Publisher: Gathering/Take 2
Release Date: February 2, 2004
Buy 'VIETCONG: Fist Alpha': PC
Less than one year before the release of Fist Alpha, Vietcong was rushed out the door to a lukewarm reception of critics and, more importantly, consumers. The game faired pretty well in Europe, but here in the states there doesn't seem to be much appeal for squad Vietnam shooters. Plus, the fact that Vietcong shipped with some system-halting bugs didn't help sales much either. Well, the patches have been released and Vietcong now performs admirably, even on sub-ghz machines.

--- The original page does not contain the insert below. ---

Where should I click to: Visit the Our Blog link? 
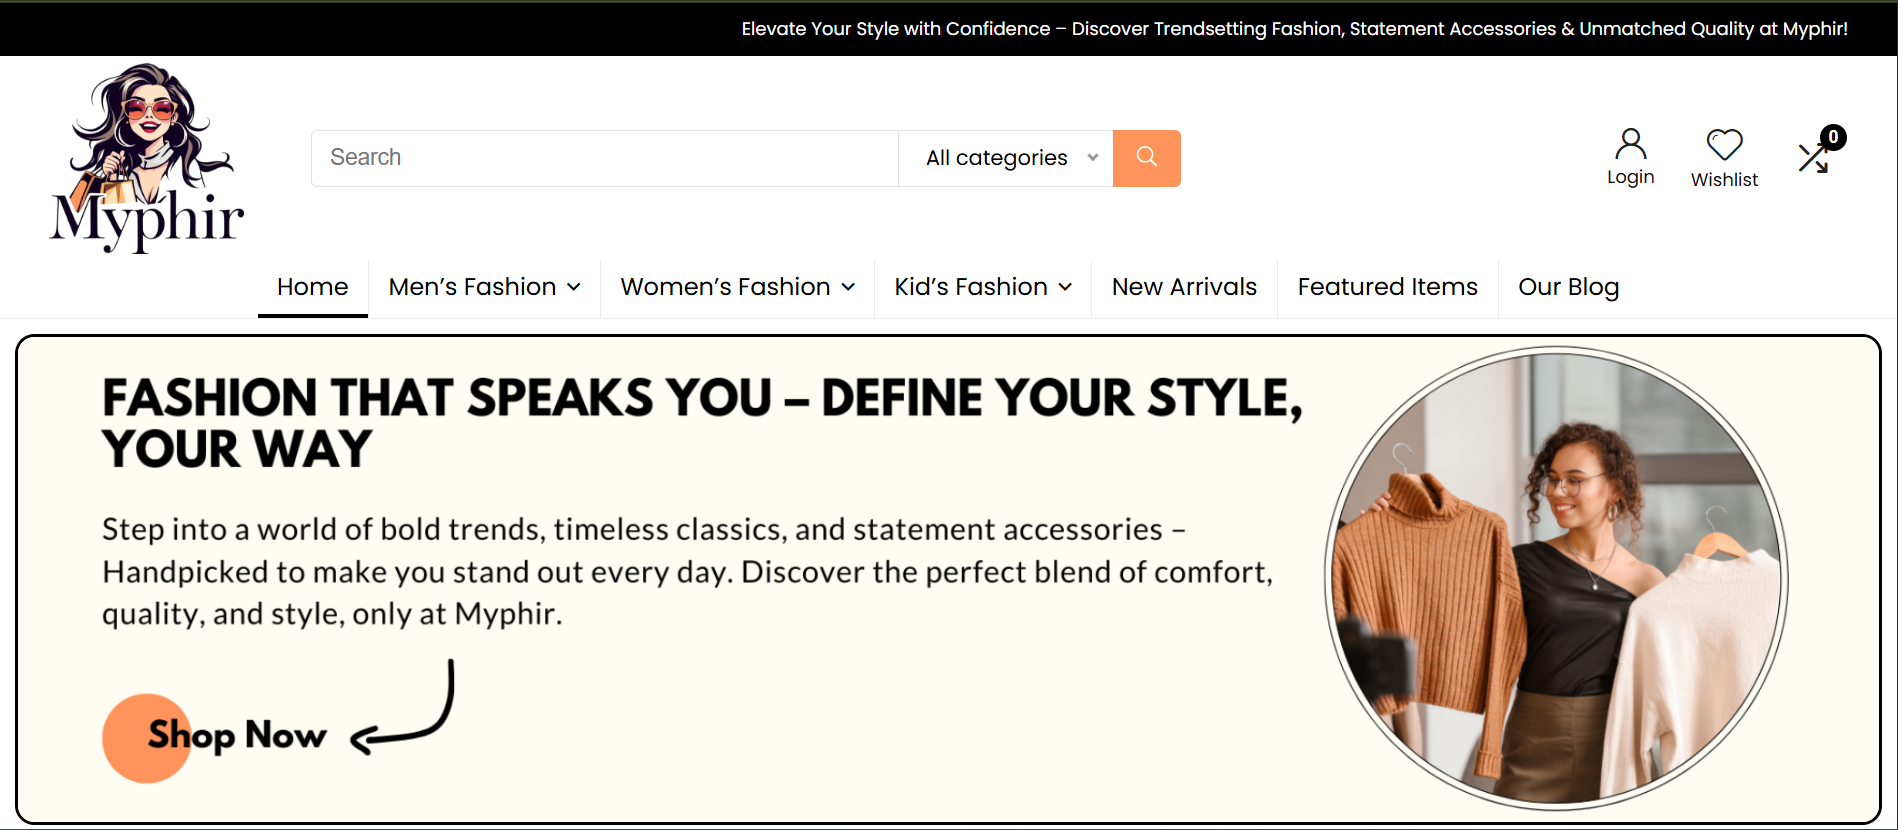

And not a moment too soon because the expansion pack titled Fist Alpha has just hit store shelves and can be purchased as both a standalone expansion or bundled with the original Vietcong. Both options are bargain priced and good solid fun for that person you know who just loves reenacting the bloodiest American overseas occupation ever!
The new main character is Sgt. 1st Class Warren Douglas, a southerner, who likes to swear. Between him and his squad mates one might occasionally draw references to Full Metal Jacket. Unfortunately, the Fist Alpha campaign is somewhat brief in comparison to the original. But it takes what Vietcong did and does it and better. The mission design this time around is impressively unique. The fundamental tactics in Fist Alpha remain much the same as they were in Vietcong. You'll follow your point man through the terrain, occasionally scout ahead for ambushes, and snuff out traps. You will find yourself crawling through the jungle and staying undercover until a few Vietcong baddies bust out of the surroundings, then you'll unload scads of ammo, cover you teammates, and if necessary, run for cover. Fist Alpha's missions tend to be pretty well thought out for the most part, so even though the tactics haven't changed much at least the diversity in missions has.

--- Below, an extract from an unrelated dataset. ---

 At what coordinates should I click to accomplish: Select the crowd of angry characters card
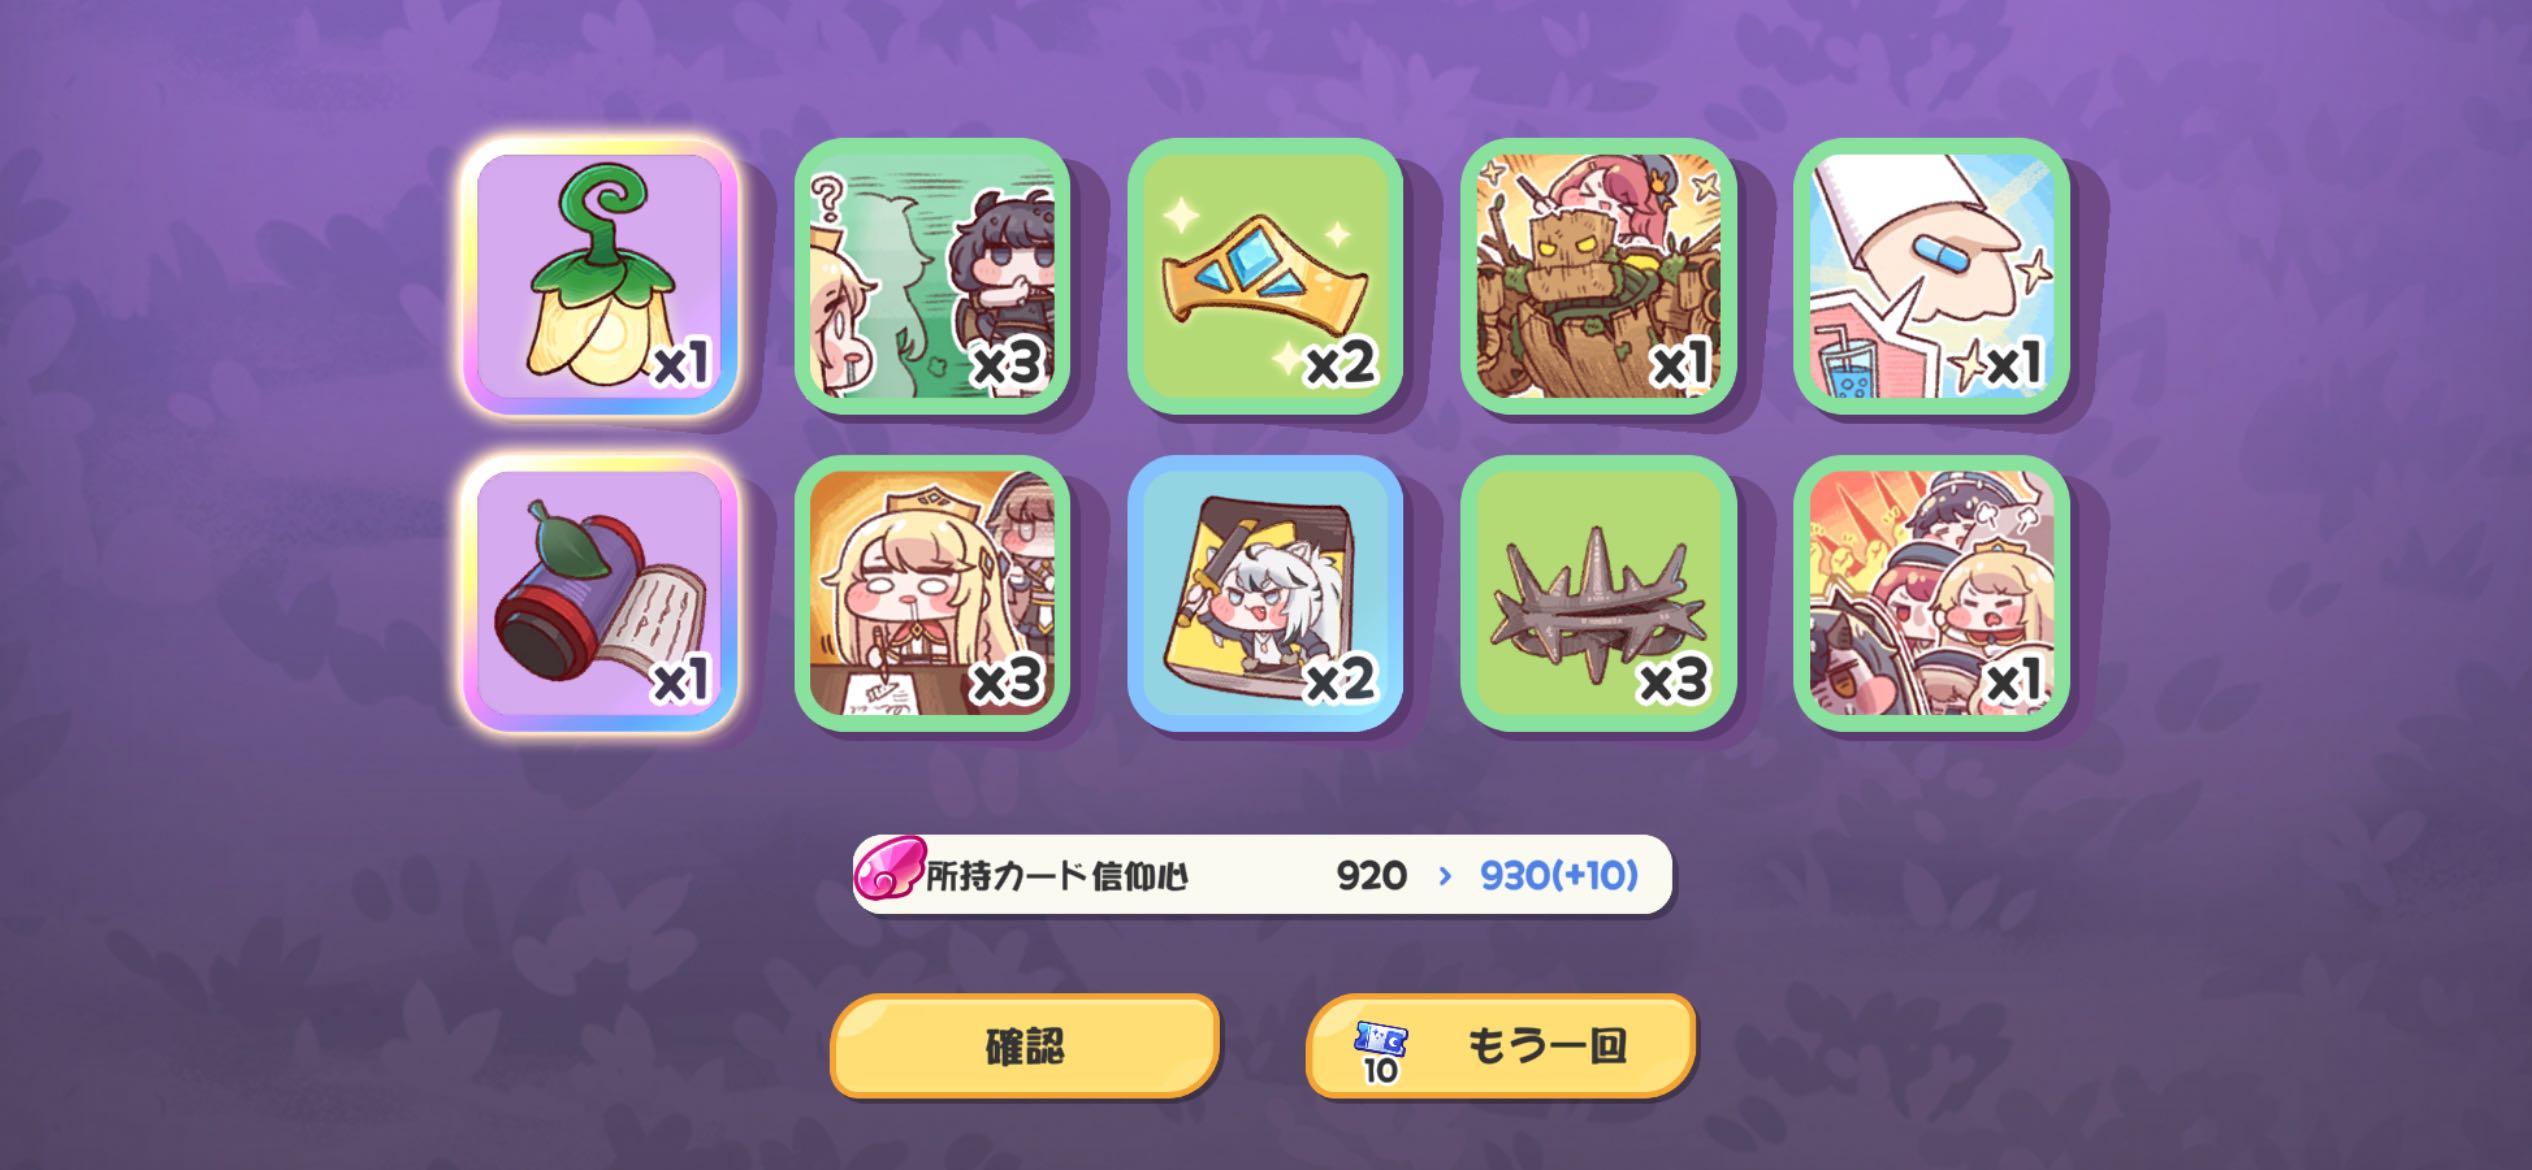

As with the original game, much of the allure to the combat here is the inclusion of computer-controlled teammates. Your squad can help you stay alive by providing additional firepower, healing the injured, scouting ahead, or if things get too hairy you can order your radioman to call base for emergency evacuation. Your teammates aren't wussies, either. They can take a surprising number of hits and are always very prompt about providing requested aid. Fist Alpha also has a quick game feature that generates a map and enemies, allowing you to polish your skills with or without the benefit of a squad.

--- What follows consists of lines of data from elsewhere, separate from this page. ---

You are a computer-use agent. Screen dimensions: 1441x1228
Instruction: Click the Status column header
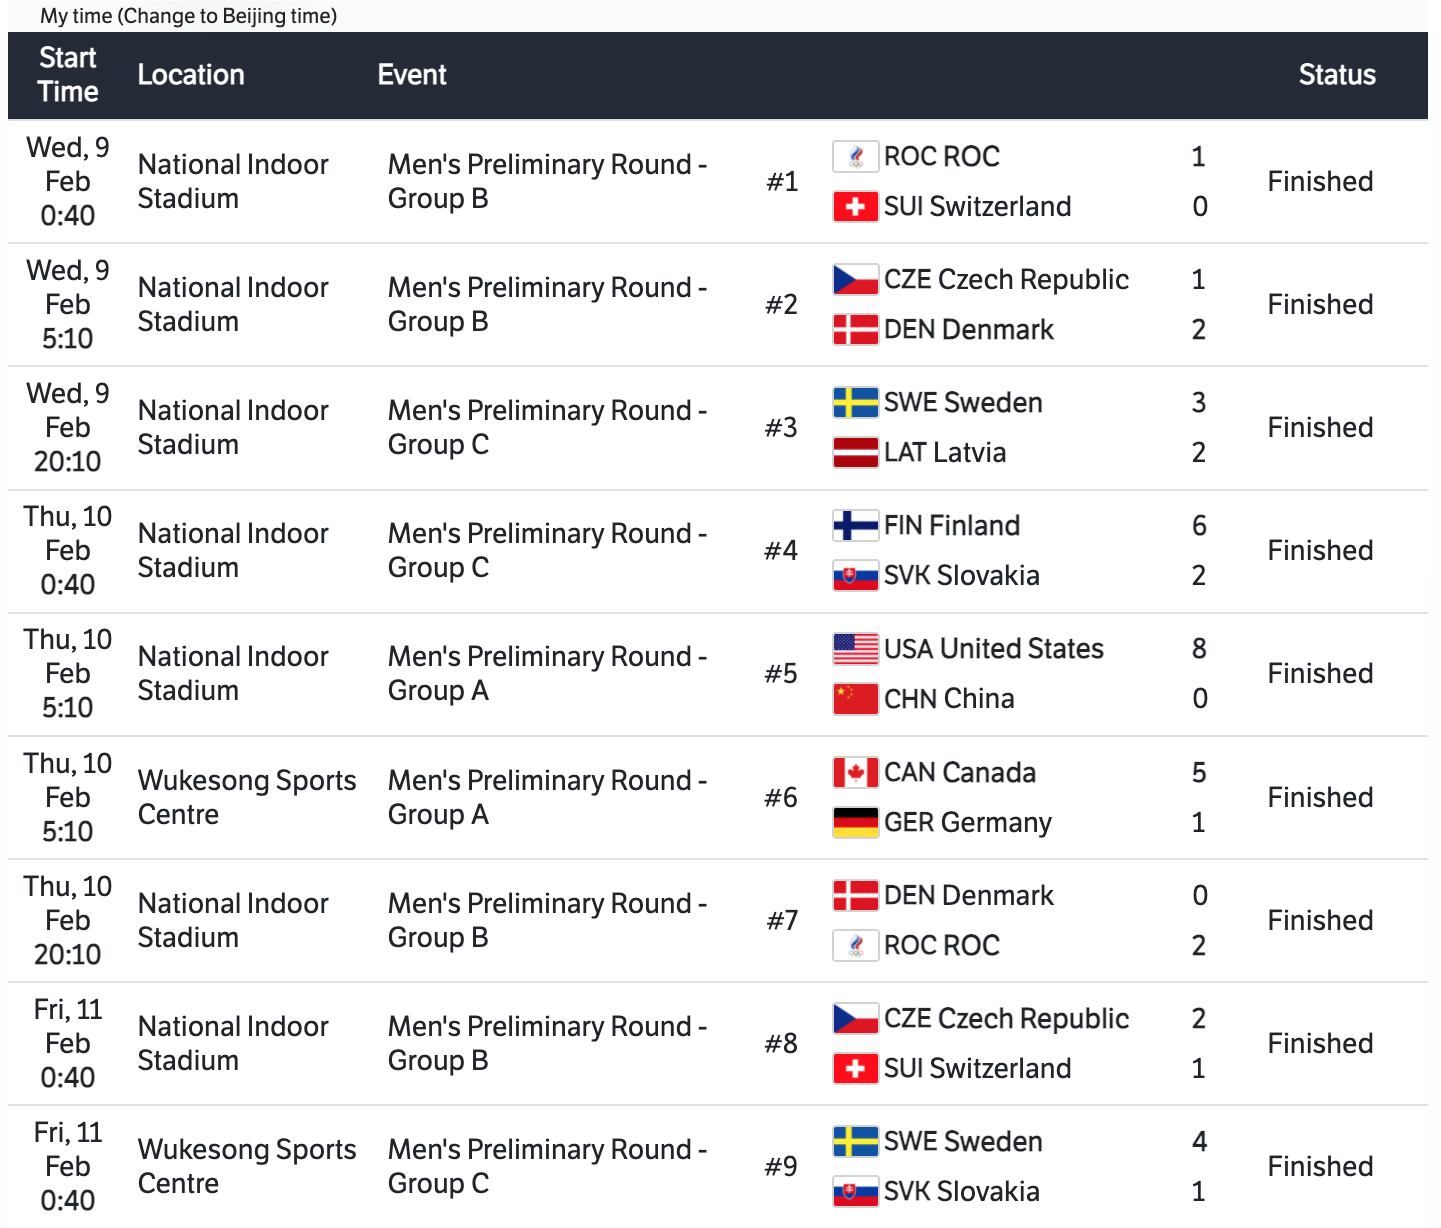pos(1336,75)
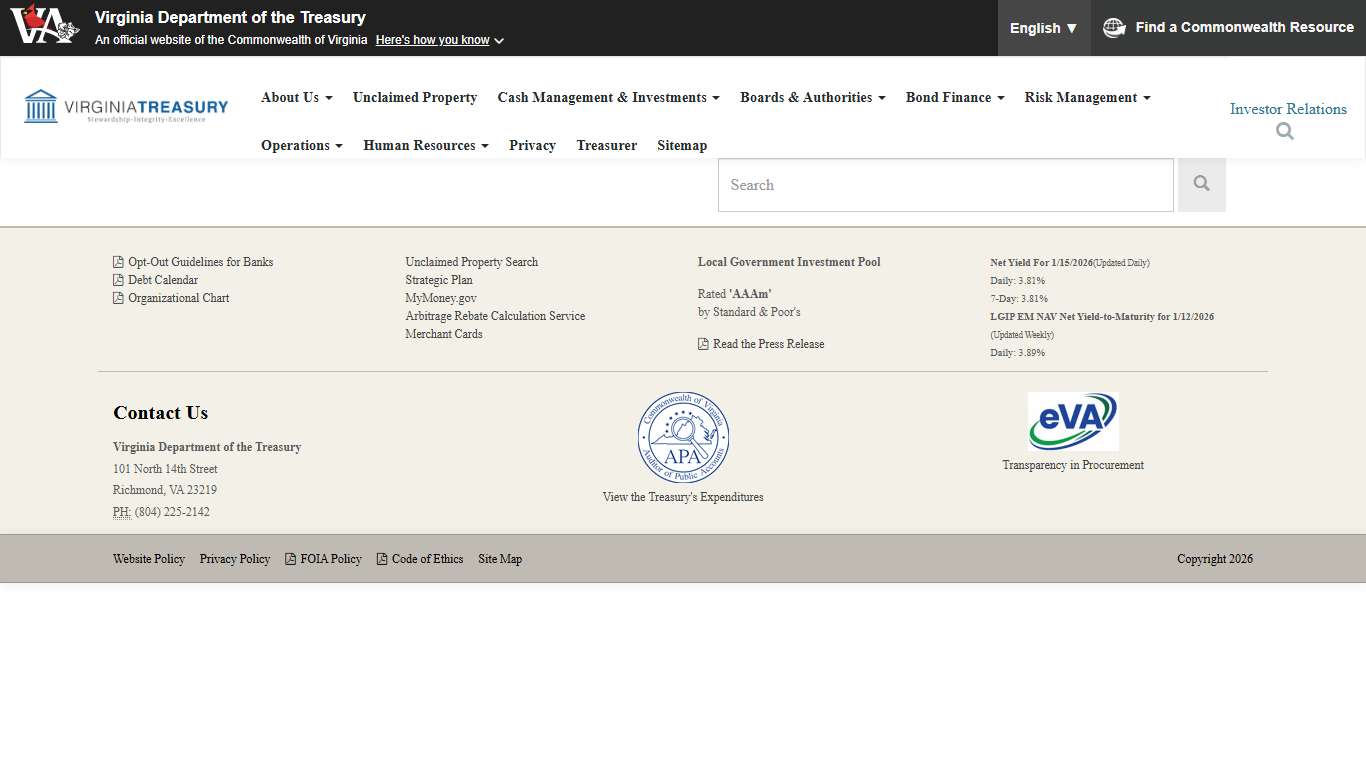1366x768 pixels.
Task: Open the FOIA Policy footer link
Action: pyautogui.click(x=330, y=559)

A number of new weapons have been added to the Fist Alpha expansion pack. The already vast array of guns and grenades that were featured in the original is even more impressive with the inclusion of Fist Alpha's offerings. Fist Alpha introduces, among others, the standard M-14, the M-14 with optics, the Sten submachine gun, and the Scorpion machine gun. Bayonets are also available for some gun types, and can lead to especially fun close range fighting.
Those who had a good time with Vietcong's multiplayer options should be glad to know that Fist Alpha continues the tradition of getting multiple people in on the action by adding a variety of new multiplayer modes and maps. Fist Alpha is also backwards compatible with Vietcong servers, allowing those with the expansion to play against or with those that do not have it. Some of the included modes are co-op battles against computer-controlled VC squads, standard deathmatch, team deathmatch, capture-the-flag, and "turn table", which is a CTF/assault hybrid where each side takes turns defending and trying to capture flags. Despite the less-than-desirable welcoming Vietcong received at its launch, there are many servers online and dedicated to the game now, and many active players on those servers around the clock.
Like Vietcong, Fist Alpha utilizes the proprietary 3D engine developed by Illusion Softworks. While it may not be as visually stunning or have the perfect physics of a well-known engine, we applaud developer Pterodon for their willingness to adopt a FPS engine that isn't already being featured in every other shooting game on the market. The graphics are somewhat dated but due retain a nice, clean look about them. Character animation is pretty good; mouths move when talking, faces nicely purport their current emotions, and their entire range of movement is undeniably soldier-like. Fist Alpha has unfortunately not done a whole lot about Vietcong's sometimes frustrating collision detection however, which makes it possible for characters to literally get stuck (!) on each other. Essentially, the visuals you are getting with Fist Alpha aren't a whole heck of a lot different than what you got with Vietcong.
Unlike the graphics, which are pretty much hit and miss, the audio presentation in Fist Alpha is of a consistently better-than-average quality. All the weapons in the game emit unique sounds when fired, ignited, or detonated. The voice acting is good enough that it won't rip you out of the illusion. Plenty of '60s era rock plays on the base camp radio station during menu screens, which is a nice touch. Rest assured, the sound in Fist Alpha is just as good, if not a little better, than that of the original game.
Though the Vietcong engine is beginning to show its age, it can more than hold its own with the other realistic wartime shooters it currently shares rack space with. If you're a fan of the Medal of Honor games or just squad-based shooters in general then you'd do well to pick up both Vietcong and Fist Alpha as they can both be had right now for under 30 bucks. But if, like me, you simply don't enjoy realistic interactive war reenactments then don't expect Fist Alpha to make you change your tune.